Dominique lived many years on Death Row, mostly in solitary confinement, which included never being touched by anyone, even visitors, the only break from cell time being an occasional one-hour trip to a barred cage “outside” for nominal “exercise.” Over the years, Dominique distinguished himself by trying to organize his fellow inmates – he instigated a football pool and eventually got the prisoners to compose a book of their writings. He sought attention from outsiders who might have power to hear about his case and launch a serious appeal of his sentence. Though he was ultimately unsuccessful in the appeal, he found many friends and supporters from all over the world and garnered the spotlight that won him a visit from his hero, Archbishop Desmond Tutu - and Cahill’s book, begun in the last couple years of Dominique’s short life.

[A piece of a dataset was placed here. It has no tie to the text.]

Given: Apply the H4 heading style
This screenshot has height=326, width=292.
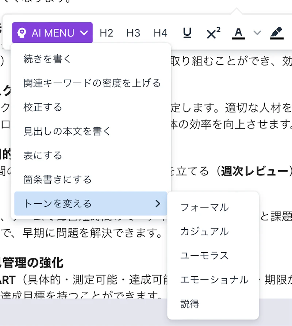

Clearly a gifted writer, Dominique could have been somebody, given a chance, somebody whose name would be known for something more positive than being a doomed prisoner exhibiting rare virtues of generosity and self-sacrifice. His flawed life and death by lethal injection serve as a testimony to the harshness of the criminal justice system (especially in Texas) and the inhumane techniques of incarceration that subjugate and degrade all those who operate within it. Dominique’s shining example of a rehabilitated life, indeed a rebirth within a living death, will surely stand as silent witness against the continued employment of the death penalty.